Mas esta política também representa um desafio para o setor bancário. «O setor financeiro, em particular a banca, tem vindo a beneficiar dos aumentos das subidas dos juros ao longo conduzidos pelo BCE. No entanto, a médio e longo prazo devem surgir red flags – uma espécie de bandeira vermelha – dentro dos próprios bancos, dado que o risco em relação incumprimento no lado dos agentes económicos pode contribuir para um aumento do crédito malparado. E, por isso, será um desafio para os bancos durante os próximos tempos», diz ao Nascer do SOL o analista da XTB Henrique Tomé.

 

Malparado
Risco à espreita

Ligado ao aumento das taxas de juros, logo à subida das prestações está também o risco de disparar o crédito malparado. Um cenário que poderá assustar os bancos portugueses que não pretendem ter um déjà-vu do tempo da troika.

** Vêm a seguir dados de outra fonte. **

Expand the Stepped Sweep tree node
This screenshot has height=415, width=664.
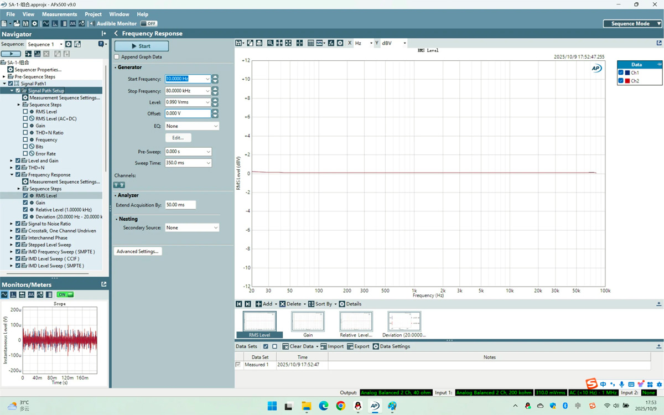tap(11, 245)
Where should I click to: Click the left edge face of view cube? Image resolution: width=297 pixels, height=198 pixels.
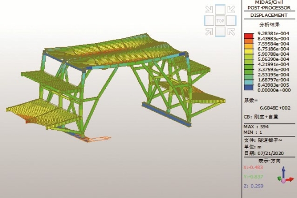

É certo que o ano passado foi positivo para o setor financeiro que viram os seus lucros a disparar. Cinco dos dos maiores bancos a operar no mercado nacional – Caixa Geral de Depósitos, novobanco, BPI, Santander e BCP ­– lucraram quase 1.942,4 milhões de euros nos primeiros nove meses do ano. Feitas as contas, dá uma média diária de mais de 7,1 milhões por dia. E, com isso, a rentabilidade dos capitais próprios também disparou, superando os 8% no terceiro trimestre e atingindo máximos de mais de uma década.

 

Mercados financeiros
Correção

Para o analista da ActivTrades, o próximo ano deverá ser composto por um misto de correção e de recuperação nos principais índices mundiais. «Os investidores deverão continuar com uma posição mais defensiva, o que favorece a continuação da desvalorização, provavelmente até pelo menos ao final do primeiro trimestre de 2023», já no mercado cambial, acredita que o dólar não deverá revelar tanta força relativa como demonstrou em 2022, mas diz que dependerá essencialmente do comportamento da economia e das ações da Reserva Federal Americana e do BCE. «As matérias-primas estarão dependentes da procura, com destaque para os desenvolvimentos na China, seja na frente da pandemia da covid, como no desempenho da atividade económica», salienta.

 

PRR
Famosa ‘bazuca’

Portugal vai receber uma segunda parcela das verbas do Plano de Recuperação e Resiliência (PRR) no início do próximo ano, no valor de 1,8 mil milhões de euros. As verbas desta segunda tranche destinam-se em 30% para a transição verde, 27% para a transição digital, 18% para a coesão territorial e social e 10% para a saúde. A Comissão Europeia considerou que foram cumpridas as exigências, onde estão incluídas reformas e investimentos na área da saúde, como a entrada em vigor do novo modelo de contratação de gestão, e da transição ecológica e da adaptação às alterações climáticas, como a aprovação de projetos de inovação de bioeconomia no têxtil, calçado e setor da resina, do crescimento inclusivo e sustentável. «Prosseguimos a implementação do PRR nos termos em que estava programado, tal como a Comissão Europeia confirmou com a validação, em maio, do cumprimento dos 38 marcos e metas definidos até ao final de 2021, e que permitiu o pagamento do primeiro desembolso», disse Mariana Vieira da Silva.

Estes 1,8 mil milhões de euros vão juntar-se aos 1,16 mil milhões de euros que Portugal recebeu no primeiro reembolso, pago em março.